[Supplied material]:
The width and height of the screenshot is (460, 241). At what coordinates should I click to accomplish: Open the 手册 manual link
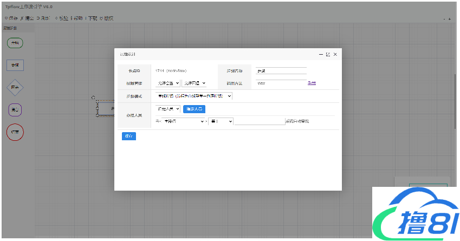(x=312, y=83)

---

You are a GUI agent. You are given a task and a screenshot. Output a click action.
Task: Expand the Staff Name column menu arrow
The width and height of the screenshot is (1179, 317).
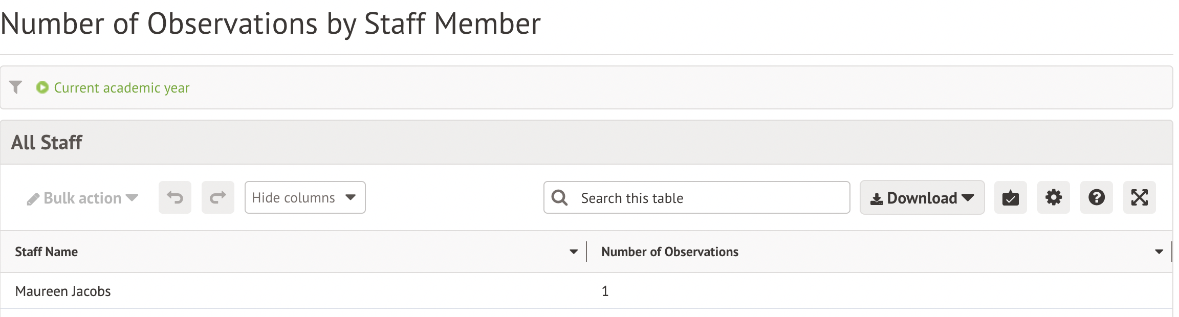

...

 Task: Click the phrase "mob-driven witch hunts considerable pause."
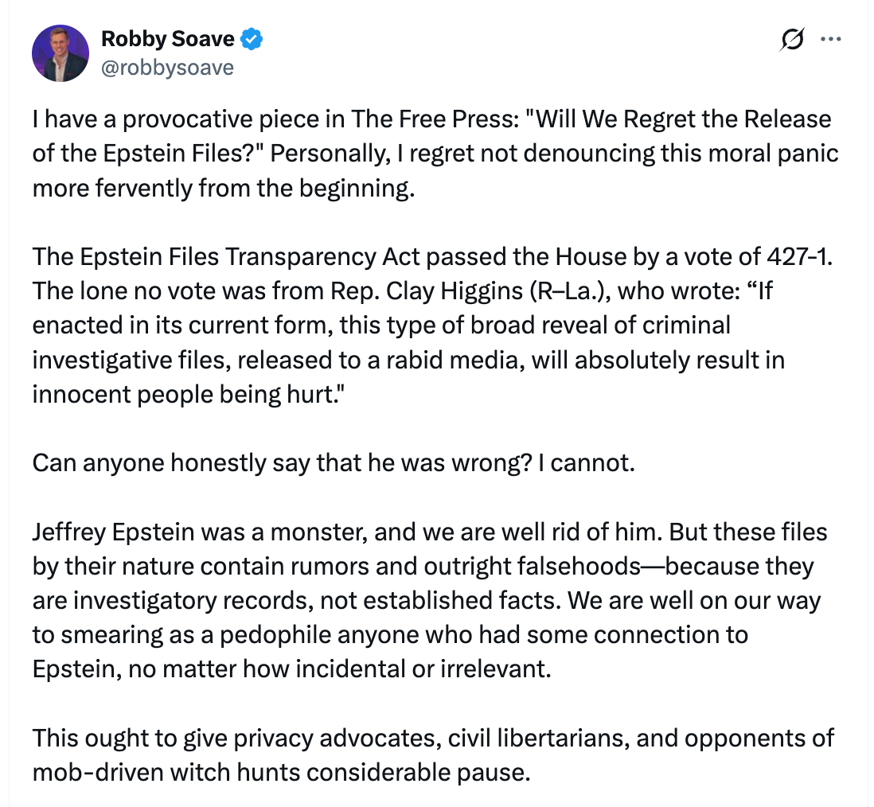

[Task brief]: Write down exactly the span of lines above from the one containing "You are a GUI" to the one containing "The width and height of the screenshot is (1179, 317).", both ends included.

[Task answer]:
You are a GUI agent. You are given a task and a screenshot. Output a click action.
Task: Expand the Staff Name column menu arrow
The width and height of the screenshot is (1179, 317).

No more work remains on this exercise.